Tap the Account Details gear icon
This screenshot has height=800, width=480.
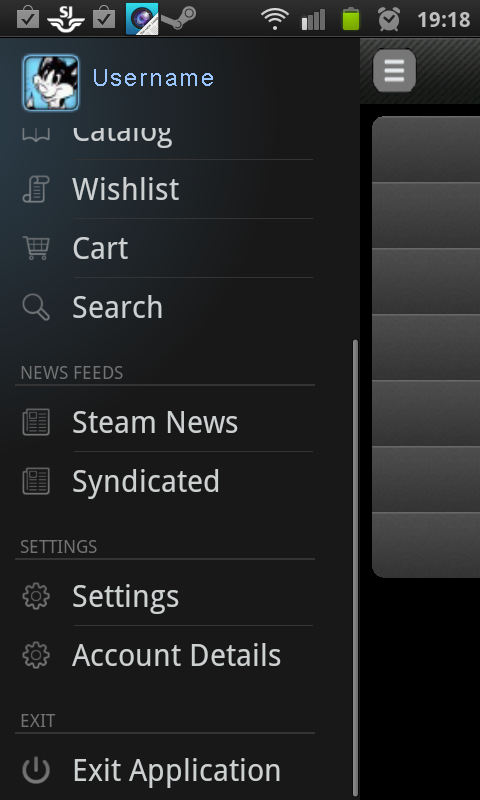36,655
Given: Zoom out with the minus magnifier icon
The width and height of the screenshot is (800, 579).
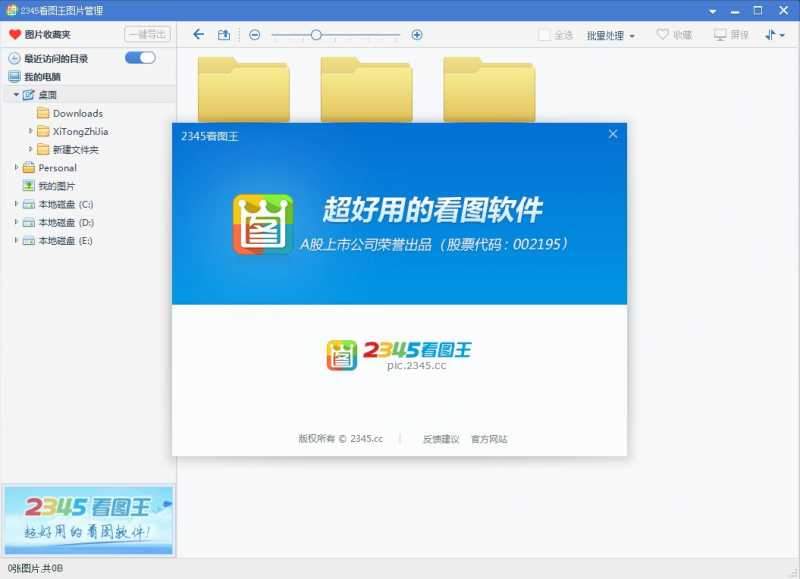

**Exercise requirements**:
The output has to match the data above line for line, except that pictures are dropped.

**Exercise solution**:
Tap the Account Details gear icon
This screenshot has height=800, width=480.
36,655
Given: Zoom out with the minus magnifier icon
The width and height of the screenshot is (800, 579).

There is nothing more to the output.